Natural-Language Testing on LambdaTest With BrowserBash

If you already pay for a LambdaTest plan, you have a fast cross-browser grid sitting idle most of the time, and a backlog of flows you never got around to automating because writing Selenium or WebDriver scripts for each one is slow. Natural-language testing on LambdaTest changes that math. Instead of hand-coding selectors and capability blocks, you write a plain-English objective, point it at the grid with a single flag, and let an AI agent drive a real Chrome session for you. This guide shows exactly how to do that with BrowserBash, a free and open-source (Apache-2.0) natural-language browser automation CLI, and how to capture screenshots and session videos of every run.

The core idea is worth stating up front because it reshapes the whole workflow: you describe what should happen ("open the login page, sign in, and verify the dashboard loads"), and BrowserBash figures out how to make it happen on the page in front of it. There are no CSS selectors, no XPath, no page objects, and no capabilities JSON to maintain. The browser still runs on the LambdaTest grid exactly as it would for a scripted Selenium job, so you keep the cross-browser coverage and the cloud infrastructure you are already paying for. You just stop writing the brittle middle layer.

Why pair natural language with a cloud grid

A cloud grid like LambdaTest solves an infrastructure problem: it gives you browsers you do not have to install, version, or babysit, running on machines that are not your laptop. What it does not solve is the authoring problem. Whether the browser lives in the cloud or under your desk, somebody still has to write the test, and traditional automation makes that the expensive part. Locators drift when the front end changes, page objects rot, and a single renamed CSS class can turn a green suite red overnight.

Natural-language testing attacks the authoring cost directly. When the instruction is "add the first product to the cart and check out," there is no selector to break when a developer renames a button. The agent reads the live page and decides how to act, so cosmetic refactors that would shatter a selector-based suite simply do not register. Pairing that with LambdaTest means you get resilient, human-readable tests and the breadth of a real grid — many browser and OS combinations, parallel sessions, and a dashboard of evidence on the vendor side — without owning any of the machines.

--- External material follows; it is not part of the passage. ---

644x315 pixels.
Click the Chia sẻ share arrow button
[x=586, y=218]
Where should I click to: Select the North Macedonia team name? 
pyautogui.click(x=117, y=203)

There is a second, quieter benefit. Because a BrowserBash test is just a sentence, the people who understand the feature best — product managers, support engineers, designers — can read it, review it, and even propose edits. A *_test.md file is closer to an acceptance criterion than to code. That lowers the barrier to "we should have a test for this" from a sprint ticket to a pull request comment.

What BrowserBash actually does

Before the LambdaTest specifics, it helps to understand the moving parts, because the same model applies whether the browser runs locally or on a grid.

You give BrowserBash an objective in plain English. An AI agent plans the steps, drives a real Chrome or Chromium browser, observes the result of each action, and returns a verdict — passed or failed — plus structured results you can consume programmatically. Two things are worth pulling apart here, because they are independent choices:

The engine decides how the agent reasons about the page. The default is stagehand (an MIT-licensed open-source engine by Browserbase); there is also a builtin engine, an in-repo Anthropic tool-use loop. You usually leave this on the default.
The provider decides where the browser physically runs. The default is local (your own Chrome). The others are cdp (any DevTools endpoint), browserbase, lambdatest, browserstack. Switching is a one-flag change: --provider lambdatest.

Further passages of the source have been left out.